Tottenham Hotspur only just avoided being knocked out of the Europa League against Inter Milan. Will they prove able to get the job done sooner this time?
Slumped and exhausted on the San Siro pitch, the Tottenham Hotspur players cut relieved figures after only narrowly avoiding exiting the Europa League. The plaudits they had earned from a terrific first-leg win over Inter Milan were gradually eroded in the return, their woeful display ranking among the worst European outings in the club's history.
What do you take from such a performance? For a start, Tottenham did enough to edge through on away goals, earning a quarterfinal meeting with FC Basel. Progress was the main aim, but inadvertently this team learned a little more about what it might take for them to succeed at this level (and higher).
"Our experience vs Inter will be good for us long term, it shows no advantage gives you safety," relayed Andre Villas-Boas in his pre-match press conference for this Thursday's game. "We learnt a lesson".
Basel will warrant the application of that lesson. The Swiss club might not match Inter's stature in the wider European game, but they are similarly capable of hurting a below-par Spurs.
They showed as much with their defeat of Zenit St Petersburg in the last round. The Russian club have not fared well on their travels on the continent this season, but still boast considerable talent. Basel struck late twice to see them off at St. Jakob-Park, and then did enough to hold out in the away leg.

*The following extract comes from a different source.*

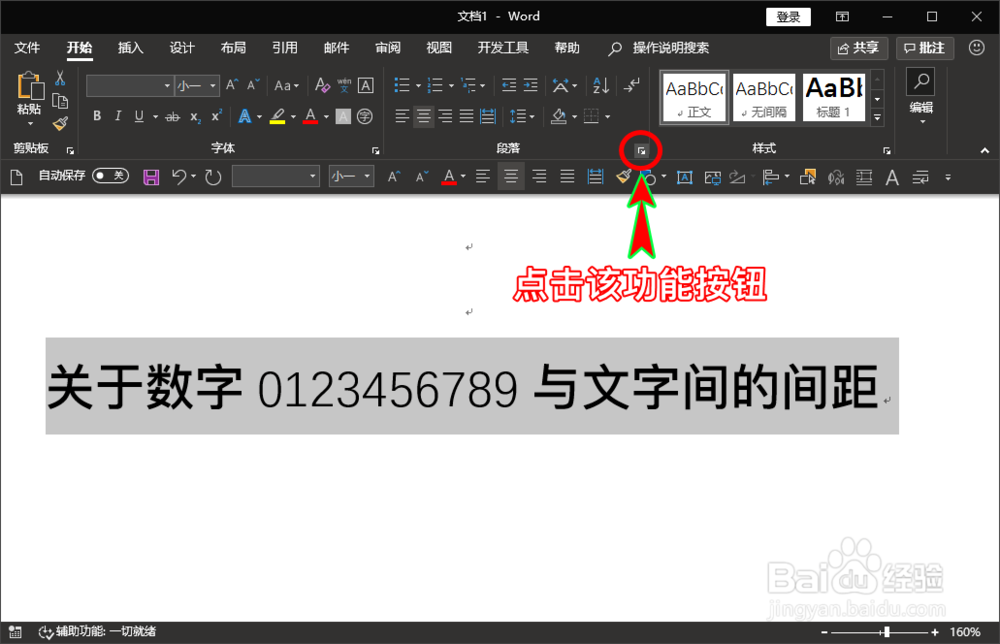Set font color to red
Image resolution: width=1000 pixels, height=644 pixels.
tap(312, 116)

With all this in mind, Murat Yakin's Swiss League table-toppers will not be taken lightly by Spurs.
Villas-Boas has not shied away from fielding strong sides throughout his team's run in this competition, and he is unlikely to deviate from that approach now. However, after the near-disaster against Inter, and with an important Premier League game against Everton following days after, he has some things to consider.

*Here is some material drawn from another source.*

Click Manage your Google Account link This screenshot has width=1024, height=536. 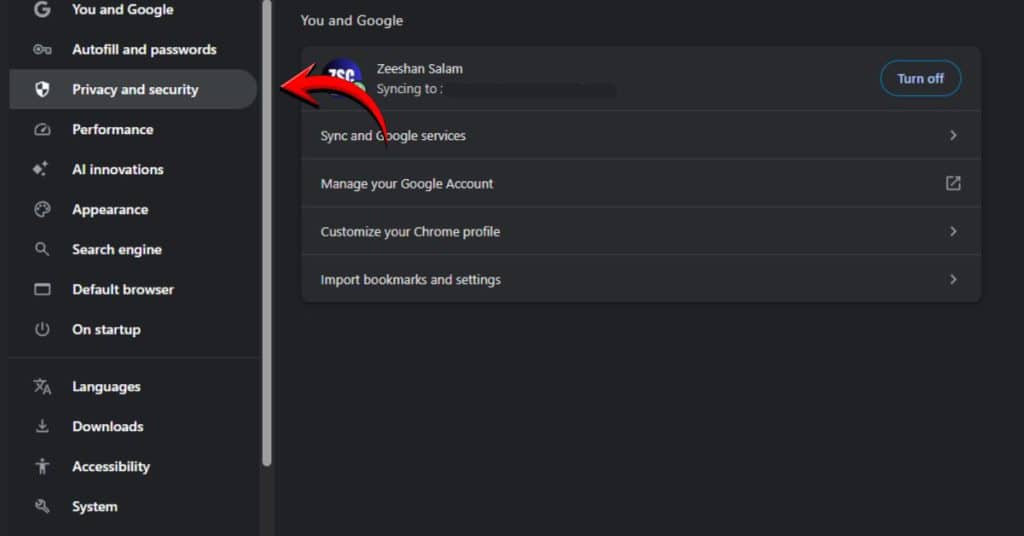click(x=406, y=184)
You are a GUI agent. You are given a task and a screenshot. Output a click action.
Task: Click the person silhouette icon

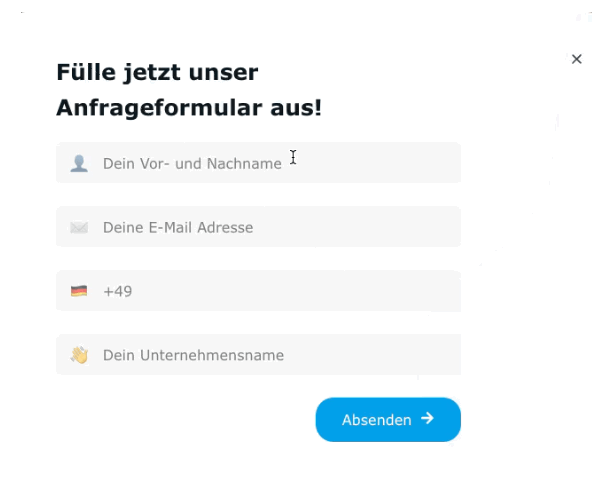79,163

For Tottenham's games in the knockout stages, veteran performers like Brad Friedel and William Gallas have been given minutes ahead of league regulars Hugo Lloris and Michael Dawson. It fared well enough up to a point, but you could not help but wonder if the latter pair had played in that second leg in the San Siro, would their presence have meant for a more stable Spurs?
Though not as good as Inter at their best, Basel still have international-quality players like Marco Streller and Marcelo Diaz who are capable of causing Spurs problems.
With the prospect of a place in May's final more likely the closer they potentially get, Villas-Boas will be contemplating fielding his best possible team in the Europa League, alongside the ongoing demands of the league. By doing so, the North Londoners stand (theoretically) a better chance of avoiding the tension of their matches against Olympique Lyonnais and Inter.
The team's main players growing tired in the midst of so many big games does become an issue, perhaps in a way resting two or three for European games might not. It is a difficult balance one way or another. Spurs have shown they perform generally well following midweek fixtures, but tiredness can become a problem, no matter what Villas-Boas might say.
After missing the Swansea game through injury, Lloris is back in training ahead of Basel. Clint Dempsey is in contention again.
Villas-Boas also revealed on Wednesday he will be without the services of Jermain Defoe and Tom Carroll, with the former missing at least the next two games.
Basel are Tottenham's third quarterfinal opponent in Europe in the last decade. With so much attention on their league exploits, this fact has gone somewhat unnoticed.
A place in a major final is potentially four games away. Basel provide a solid test of how much Spurs want to make it to Amsterdam in May.